Comment interpréter la position européenne, notamment suite à la rencontre entre Benjamin Netanyahou et Angela Merkel ce 4 juin ? Peut-on parler de front uni européen, ou existe-t-il des divergences entre les capitales européennes ?

La position « européenne » est celle du trio Paris-Londres-Berlin, partie prenante des accords signés dans le cadre des « 5 + 1 » (les cinq membres permanents du Conseil de sécurité plus l’Allemagne), avec le soutien officiel de l’UE et de son Haut Représentant pour la PSDC (Politique de défense et de sécurité commune), Madame Mogherini. Officiellement, l’UE-3 (le trio mentionné plus haut) est à l’origine des négociations et de cet accord, ce qui explique en partie l’attachement « européen » à ce texte. Cela dit, Barack Obama avait son propre canal de négociation avec Téhéran (des négociations secrètes ont notamment été organisées à Oman). C’est sa volonté de conclure un accord historique– au point de laisser toute latitude d’action aux Pasdarans en Syrie et de renoncer à faire appliquer ses « lignes rouges » sur les armes chimiques -, qui explique l’aboutissement des négociations.

━━━━━━

* [Explorer le contenu]
a: Dans le texte sur la position européenne face à l'accord conclu avec Téhéran, quelles capitales composent le trio qui incarne cette position ?
b: Prolongez le texte sur la position européenne face à l'accord conclu avec Téhéran, en reprenant après sa dernière phrase.

(Entrées répertoriées dans un jeu de données)
━━━━━━

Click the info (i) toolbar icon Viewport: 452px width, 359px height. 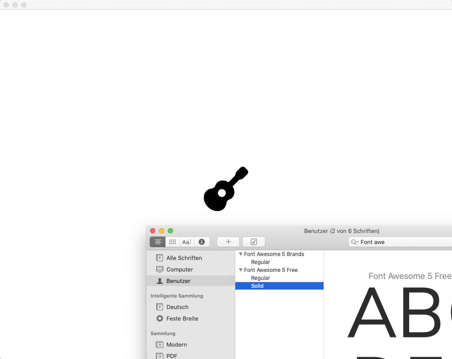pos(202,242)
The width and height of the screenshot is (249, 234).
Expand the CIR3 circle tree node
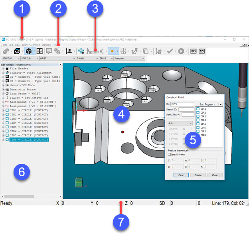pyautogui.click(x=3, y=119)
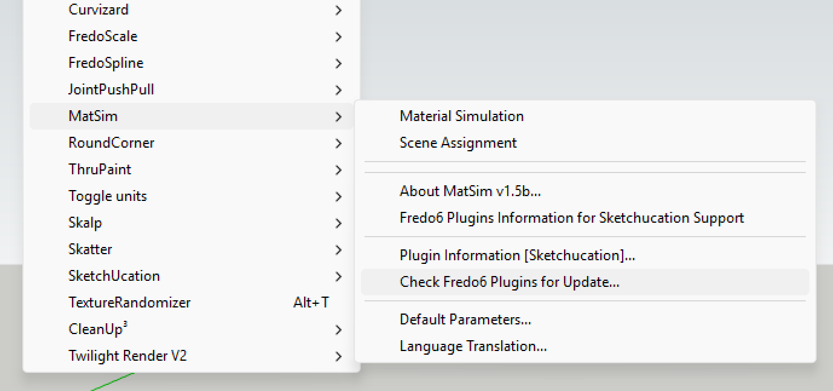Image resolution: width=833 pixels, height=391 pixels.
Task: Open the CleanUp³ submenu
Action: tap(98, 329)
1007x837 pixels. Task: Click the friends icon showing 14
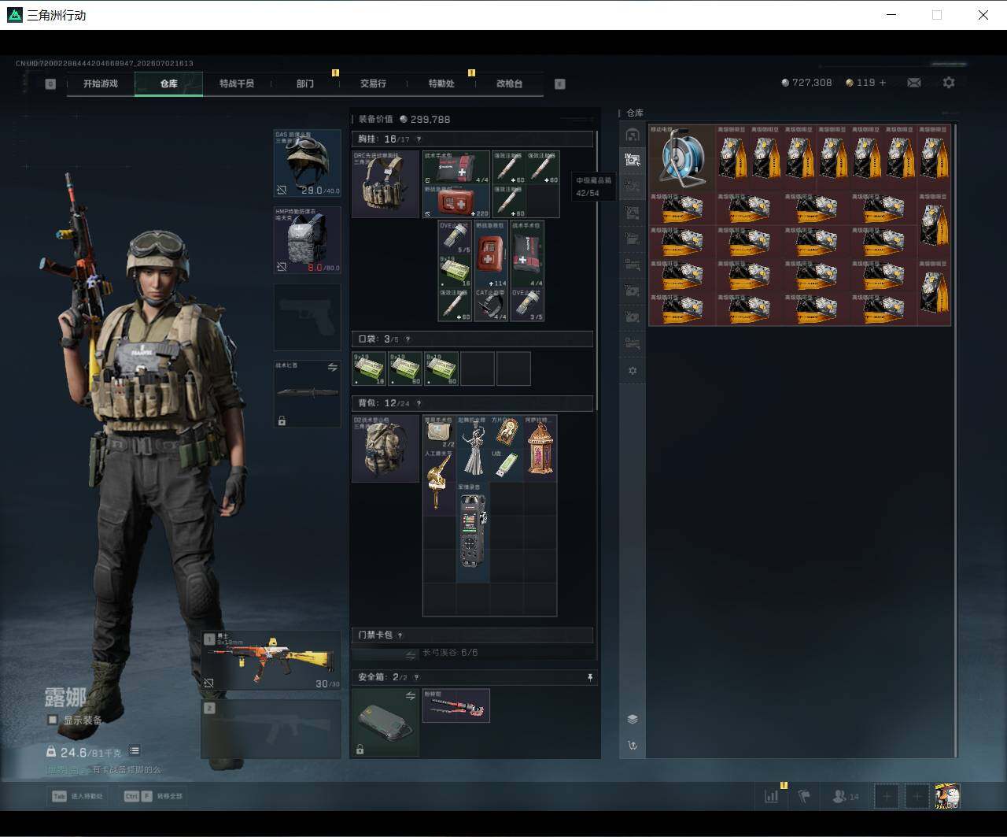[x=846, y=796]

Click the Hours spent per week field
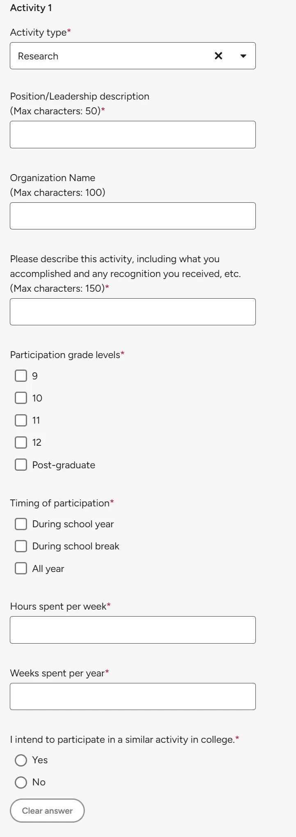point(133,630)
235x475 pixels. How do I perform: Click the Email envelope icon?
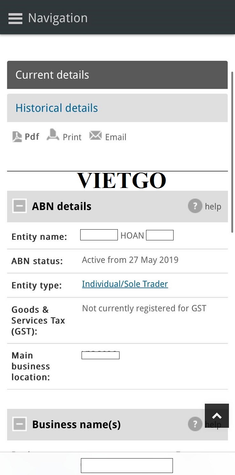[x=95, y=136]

━━━━━━

* [Réponses par tâche]
a: Paris, Londres et Berlin.

b:
On peut aussi penser qu’un certain nombre d’Etats européens, notamment parmi ceux qui sont favorables à la reconnaissance de Jérusalem comme capitale d’Israël, ne constituent pas des appuis très solides. D’une manière générale, la faiblesse de la position du trio réside dans le fait que ces gouvernements n’ont absolument rien obtenu de l’Iran sur l’après-2025 (prolongation d’un certain nombre de clauses), la limitation du programme balistique ou l’expansionnisme irano-chiite. Ces trois capitales avalisent le diagnostic américain sur les graves insuffisances de l’accord de 2015, à raison, mais elles se contentent d’invoquer sa perpétuation.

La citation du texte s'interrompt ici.